Risk professionals maintain responsibility over the output of these tools, but do so from an oversight perspective rather than a performer perspective. These tools require oversight not just to ensure their output can be relied on, but also that they are continuously trained over time to ensure the model adapts itself along with the field they are deployed in.
Supplementary AI refers to AI systems, or other systems that are supported by AI, that are actively used by risk professionals. Systems such as Microsoft Copilot, that can support various tasks performed by a risk professional, fall under this category. The concept of “human in the loop” is easier to maintain for supplementary AI than for complementary AI, but it remains critical that risk professionals validate the output of supplementary AI tools before relying on it.
The second differentiation is the level at which these tools are deployed in the organization. AI deployed at the macro level, in a risk context, refers to high-level or enterprise-wide tools that most often support strategic risk management. AI deployed at the micro level refers to the support of basic daily operations by risk professionals.
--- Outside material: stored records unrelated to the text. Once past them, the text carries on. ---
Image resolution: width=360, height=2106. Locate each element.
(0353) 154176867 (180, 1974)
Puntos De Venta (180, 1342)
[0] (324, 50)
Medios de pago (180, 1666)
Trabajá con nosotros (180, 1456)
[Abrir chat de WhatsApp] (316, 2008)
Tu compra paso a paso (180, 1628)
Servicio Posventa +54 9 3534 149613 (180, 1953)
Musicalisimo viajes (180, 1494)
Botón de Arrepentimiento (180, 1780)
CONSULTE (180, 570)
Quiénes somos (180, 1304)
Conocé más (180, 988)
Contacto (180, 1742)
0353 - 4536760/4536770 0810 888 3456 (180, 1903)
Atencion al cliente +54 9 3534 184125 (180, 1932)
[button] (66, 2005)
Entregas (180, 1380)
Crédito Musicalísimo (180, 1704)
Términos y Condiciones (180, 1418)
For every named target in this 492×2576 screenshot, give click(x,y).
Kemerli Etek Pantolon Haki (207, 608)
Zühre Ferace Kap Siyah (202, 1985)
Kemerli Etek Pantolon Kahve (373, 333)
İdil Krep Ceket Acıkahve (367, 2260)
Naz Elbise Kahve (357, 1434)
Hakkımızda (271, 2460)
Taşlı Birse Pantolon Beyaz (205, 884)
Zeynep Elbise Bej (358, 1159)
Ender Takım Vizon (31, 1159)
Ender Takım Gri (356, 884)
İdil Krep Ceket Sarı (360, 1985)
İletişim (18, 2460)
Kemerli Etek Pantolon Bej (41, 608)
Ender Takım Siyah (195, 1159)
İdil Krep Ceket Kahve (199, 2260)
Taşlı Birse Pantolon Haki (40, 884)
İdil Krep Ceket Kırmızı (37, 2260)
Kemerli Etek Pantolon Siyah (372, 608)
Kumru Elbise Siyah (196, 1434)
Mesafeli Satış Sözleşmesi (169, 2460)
When plotting this on a 2x2 matrix, use cases can be identified in each quadrant. The required governance for these is dependent on their place in this quadrant, with complementary AI requiring stronger governance than supplementary AI, and the macro-level AI requiring stronger governance than micro-level AI. While the required level of governance increases, so does the required data infrastructure and maturity of the organization. AI tools become more effective and efficient with better data quality and data availability, as they depend on context that needs to be manually provided to the tool if the required data isn’t inherently available. This higher level of required governance and infrastructure does come hand in hand with a higher potential upside for the risk professional, however, with the added value shifting from ad hoc efficiency gains toward integrated improvements along the value chain. Plotting these four quadrants against a standard risk management cycle additionally allows for visualization of where this value gets added, and at what time.